[PROBLEM TO WORK ON]:
Please carry on the excerpt about the Monte Carlo estimate of annual energy production, starting right after its last sentence.

[EXTRACT]:
····················

Finally, we note that the operational data are also randomly resampled at each iteration using bootstrapping to help quantify uncertainty in the results. Consequently, different slope and intercept values for the linear regression model mapping monthly wind speed to energy production are determined each Monte Carlo iteration.

Step 9: Run the OA code#

We’re now ready to run the Monte Carlo based OA code. We repeat the OA process “num_sim” times using different sampling combinations of the input and intermediate variables to produce a distribution of AEP values.

A single line of code here in the notebook performs this step, but below is more detail on what is being done.

Steps in OA process:

  • Set the wind speed and gross energy data to be used in the regression based on i) the reanalysis product to be used (Monte Carlo sampled); ii) randomly resampling which data points are included each Monte Carlo iteration, with replacement (e.g., bootstrapping); iii) the NaN energy data criteria (1%); iv) combined availability and curtailment loss criteria (Monte Carlo sampled); and v) the outlier criteria (Monte Carlo sampled)

  • Normalize gross energy to 30-day months

  • Perform linear regression and determine slope and intercept values, their standard errors, and the covariance between the two

  • Apply the slope and intercept values to the long-term monthly average wind speeds (based on a 10-20 year historical period as determined by the Monte Carlo process) to calculate long-term monthly gross energy

  • ‘Denormalize’ monthly long-term gross energy back to the normal number of days

  • Calculate AEP by subtracting out the long-term avaiability loss (curtailment loss is left in as part of AEP)

  • To account for uncertainty in the AEP for any single year, interannual variability is applied to the AEP estimates from each Monte Carlo iteration based on the standard deviation of the annual AEP values during the historical period

# Run Monte Carlo based OA
pa.run(num_sim=5000, reanalysis_products=list(project.reanalysis.keys()))
100%|██████████████████████████████████████████████████████████████████████████████████████████████████████████████████████████████████████████████████████████████| 5000/5000 [00:09<00:00, 523.60it/s]

The key result is shown below: a distribution of AEP values from which uncertainty can be deduced. In this case, uncertainty is around 10%.

····················

[AVAILABLE DATA]:
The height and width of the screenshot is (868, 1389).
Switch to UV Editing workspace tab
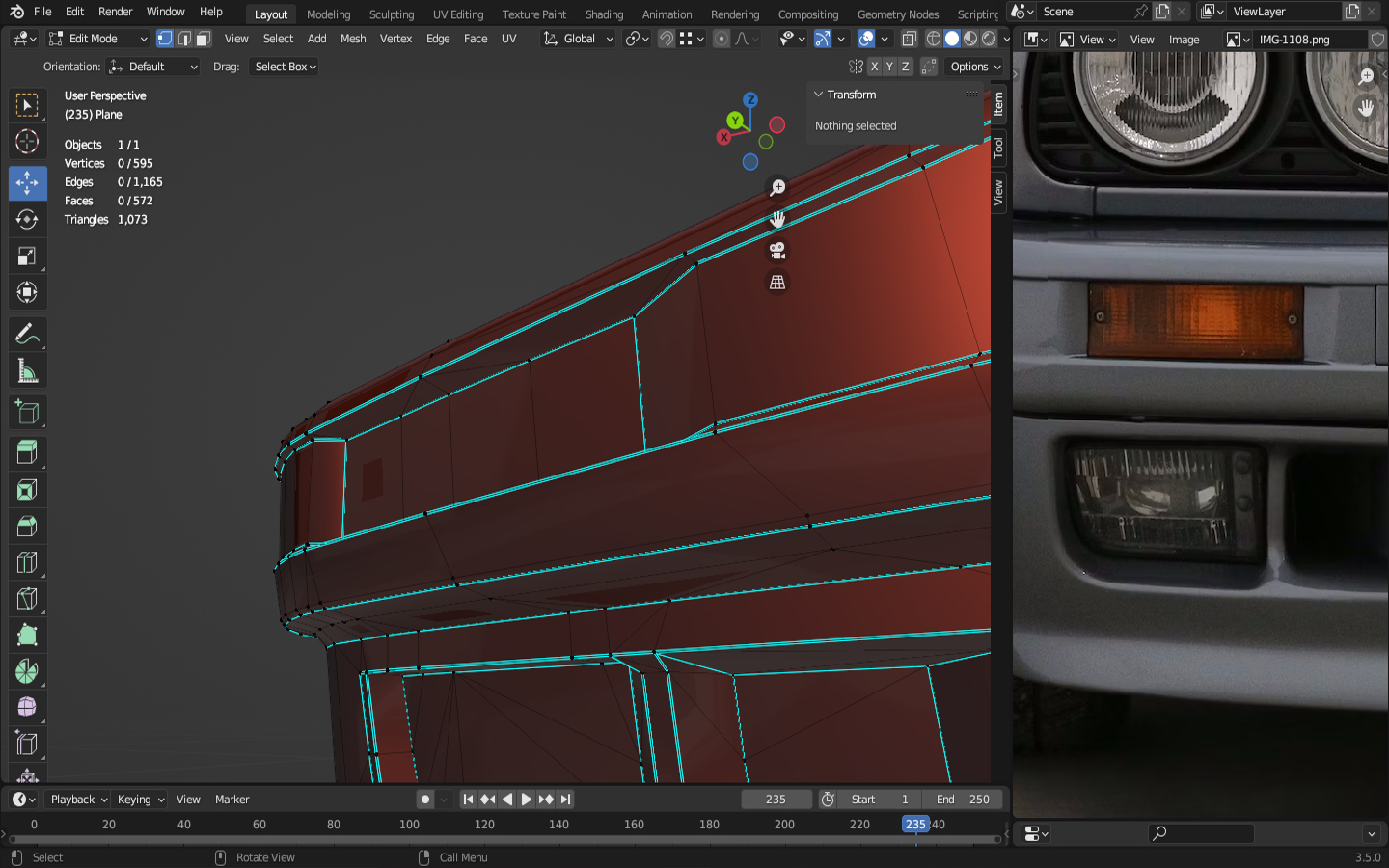click(x=457, y=14)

····················

[RIGHT ANSWER]:
# Plot a distribution of AEP values from the Monte Carlo OA method
pa.plot_result_aep_distributions(
    annotate_kwargs={"fontsize": 12},
)

# # Alternative available in the plot module
# plot_results = pa.results.copy()
# plot_results[["avail_pct", "curt_pct"]] = plot_results[["avail_pct", "curt_pct"]] * 100
# plot.plot_distributions(
#     data=plot_results,
#     which=["aep_GWh", "avail_pct", "curt_pct"],
#     xlabels=["AEP (GWh/yr)", "Availability Loss (%)", "Curtailment Loss (%)"],
#     xlim_aep=(8, 18),
#     xlim_availability=(0.7, 1.3),
#     xlim_curtail=(0.04, 0.09),
#     ylim_aep=(0, 0.4),
#     ylim_availability=(0, 9),
#     ylim_curtail=(0, 120),
#     annotate_kwargs={"fontsize": 12},
# )
../_images/45009314ff277304116b12c338a666c31fa624c760cd537a9aae4ce292560f05.png

Step 10: Post-analysis visualization#

Here we show some supplementary results of the Monte Carlo OA approach to help illustrate how it works.

First, it’s worth looking at the Monte Carlo tracker data frame again, now that the slope, intercept, and number of outlier fields have been completed. Note that for transparency, debugging, and analysis purposes, we’ve also included in the tracker data frame the number of data points used in the regression.

# Produce histograms of the various MC-parameters
mc_reg = pd.DataFrame(data={
    'slope': pa._mc_slope.ravel(),
    'intercept': pa._mc_intercept, 
    'num_points': pa._mc_num_points, 
    'metered_energy_fraction': pa.mc_inputs.metered_energy_fraction, 
    'loss_fraction': pa.mc_inputs.loss_fraction,
    'num_years_windiness': pa.mc_inputs.num_years_windiness, 
    'loss_threshold': pa.mc_inputs.loss_threshold,
    'reanalysis_product': pa.mc_inputs.reanalysis_product
})

It’s useful to plot distributions of each variable to show what is happening in the Monte Carlo OA method. Based on the plot below, we observe the following:

  • metered_energy_fraction, and loss_fraction sampling follow a normal distribution as expected.

  • The slope and intercept distributions highlight the use of different reanalysis products, resulting in different regression relationships.

  • We see approximately equal sampling of the num_years_windiness, loss_threshold, and reanalysis_product, as expected.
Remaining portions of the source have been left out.